(Records excerpted from a collection)
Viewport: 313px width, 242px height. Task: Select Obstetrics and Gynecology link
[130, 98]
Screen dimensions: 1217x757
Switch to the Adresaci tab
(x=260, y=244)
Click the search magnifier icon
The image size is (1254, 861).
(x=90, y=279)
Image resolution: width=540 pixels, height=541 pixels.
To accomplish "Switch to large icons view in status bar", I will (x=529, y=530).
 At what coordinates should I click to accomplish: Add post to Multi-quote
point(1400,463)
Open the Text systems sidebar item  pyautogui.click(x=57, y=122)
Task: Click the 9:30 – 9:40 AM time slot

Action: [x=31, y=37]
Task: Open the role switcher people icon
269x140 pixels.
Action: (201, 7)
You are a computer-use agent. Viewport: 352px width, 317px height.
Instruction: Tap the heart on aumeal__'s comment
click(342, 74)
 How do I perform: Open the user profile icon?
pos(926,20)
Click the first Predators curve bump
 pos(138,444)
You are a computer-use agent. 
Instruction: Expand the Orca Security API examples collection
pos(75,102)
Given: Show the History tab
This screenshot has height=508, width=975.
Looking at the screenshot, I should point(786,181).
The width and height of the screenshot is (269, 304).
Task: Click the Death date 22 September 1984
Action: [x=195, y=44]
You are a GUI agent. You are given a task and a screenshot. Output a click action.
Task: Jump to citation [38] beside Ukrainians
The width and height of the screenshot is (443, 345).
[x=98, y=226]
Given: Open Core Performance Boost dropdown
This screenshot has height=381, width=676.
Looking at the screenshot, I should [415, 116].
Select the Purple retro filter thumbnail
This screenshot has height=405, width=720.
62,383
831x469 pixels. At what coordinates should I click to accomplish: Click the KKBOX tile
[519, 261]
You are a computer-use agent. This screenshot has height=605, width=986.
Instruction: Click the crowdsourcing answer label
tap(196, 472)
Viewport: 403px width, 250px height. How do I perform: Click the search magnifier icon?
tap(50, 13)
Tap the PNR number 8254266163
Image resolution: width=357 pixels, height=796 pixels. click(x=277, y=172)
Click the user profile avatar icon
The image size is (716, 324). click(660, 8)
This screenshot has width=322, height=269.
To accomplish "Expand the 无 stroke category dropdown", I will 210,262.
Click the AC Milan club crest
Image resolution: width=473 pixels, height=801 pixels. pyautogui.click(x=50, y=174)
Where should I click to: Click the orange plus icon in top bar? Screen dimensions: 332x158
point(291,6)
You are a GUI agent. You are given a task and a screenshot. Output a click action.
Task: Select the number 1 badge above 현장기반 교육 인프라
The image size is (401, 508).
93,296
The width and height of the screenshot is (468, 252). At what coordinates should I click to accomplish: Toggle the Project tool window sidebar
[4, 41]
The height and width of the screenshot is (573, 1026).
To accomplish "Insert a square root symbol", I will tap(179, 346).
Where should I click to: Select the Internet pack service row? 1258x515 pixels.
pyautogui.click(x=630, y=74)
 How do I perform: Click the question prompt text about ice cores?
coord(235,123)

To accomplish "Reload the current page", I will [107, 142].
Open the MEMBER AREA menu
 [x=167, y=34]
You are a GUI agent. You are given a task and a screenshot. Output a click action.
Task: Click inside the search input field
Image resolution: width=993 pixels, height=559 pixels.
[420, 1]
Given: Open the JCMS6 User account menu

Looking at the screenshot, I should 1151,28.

■ **Action item**: The records are to be repeated in full, exactly as they stand.

■ **Answer section**:
Viewport: 313px width, 242px height. Task: Select Obstetrics and Gynecology link
[130, 98]
Screen dimensions: 1217x757
Switch to the Adresaci tab
(x=260, y=244)
Click the search magnifier icon
The image size is (1254, 861).
(x=90, y=279)
Image resolution: width=540 pixels, height=541 pixels.
To accomplish "Switch to large icons view in status bar", I will (x=529, y=530).
 At what coordinates should I click to accomplish: Add post to Multi-quote
point(1400,463)
Open the Text systems sidebar item  pyautogui.click(x=57, y=122)
Task: Click the 9:30 – 9:40 AM time slot

Action: [x=31, y=37]
Task: Open the role switcher people icon
269x140 pixels.
Action: (201, 7)
You are a computer-use agent. Viewport: 352px width, 317px height.
Instruction: Tap the heart on aumeal__'s comment
click(342, 74)
 How do I perform: Open the user profile icon?
pos(926,20)
Click the first Predators curve bump
 pos(138,444)
You are a computer-use agent. 
Instruction: Expand the Orca Security API examples collection
pos(75,102)
Given: Show the History tab
This screenshot has height=508, width=975.
Looking at the screenshot, I should point(786,181).
The width and height of the screenshot is (269, 304).
Task: Click the Death date 22 September 1984
Action: [x=195, y=44]
You are a GUI agent. You are given a task and a screenshot. Output a click action.
Task: Jump to citation [38] beside Ukrainians
The width and height of the screenshot is (443, 345).
[x=98, y=226]
Given: Open Core Performance Boost dropdown
This screenshot has height=381, width=676.
Looking at the screenshot, I should [415, 116].
Select the Purple retro filter thumbnail
This screenshot has height=405, width=720.
62,383
831x469 pixels. At what coordinates should I click to accomplish: Click the KKBOX tile
[519, 261]
You are a computer-use agent. This screenshot has height=605, width=986.
Instruction: Click the crowdsourcing answer label
tap(196, 472)
Viewport: 403px width, 250px height. How do I perform: Click the search magnifier icon?
tap(50, 13)
Tap the PNR number 8254266163
Image resolution: width=357 pixels, height=796 pixels. click(x=277, y=172)
Click the user profile avatar icon
The image size is (716, 324). click(660, 8)
This screenshot has width=322, height=269.
To accomplish "Expand the 无 stroke category dropdown", I will 210,262.
Click the AC Milan club crest
Image resolution: width=473 pixels, height=801 pixels. pyautogui.click(x=50, y=174)
Where should I click to: Click the orange plus icon in top bar? Screen dimensions: 332x158
point(291,6)
You are a GUI agent. You are given a task and a screenshot. Output a click action.
Task: Select the number 1 badge above 현장기반 교육 인프라
The image size is (401, 508).
93,296
The width and height of the screenshot is (468, 252). At what coordinates should I click to accomplish: Toggle the Project tool window sidebar
[4, 41]
The height and width of the screenshot is (573, 1026).
To accomplish "Insert a square root symbol", I will tap(179, 346).
Where should I click to: Select the Internet pack service row? 1258x515 pixels.
pyautogui.click(x=630, y=74)
 How do I perform: Click the question prompt text about ice cores?
coord(235,123)

To accomplish "Reload the current page", I will [107, 142].
Open the MEMBER AREA menu
 [x=167, y=34]
You are a GUI agent. You are given a task and a screenshot. Output a click action.
Task: Click inside the search input field
Image resolution: width=993 pixels, height=559 pixels.
[420, 1]
Given: Open the JCMS6 User account menu

Looking at the screenshot, I should 1151,28.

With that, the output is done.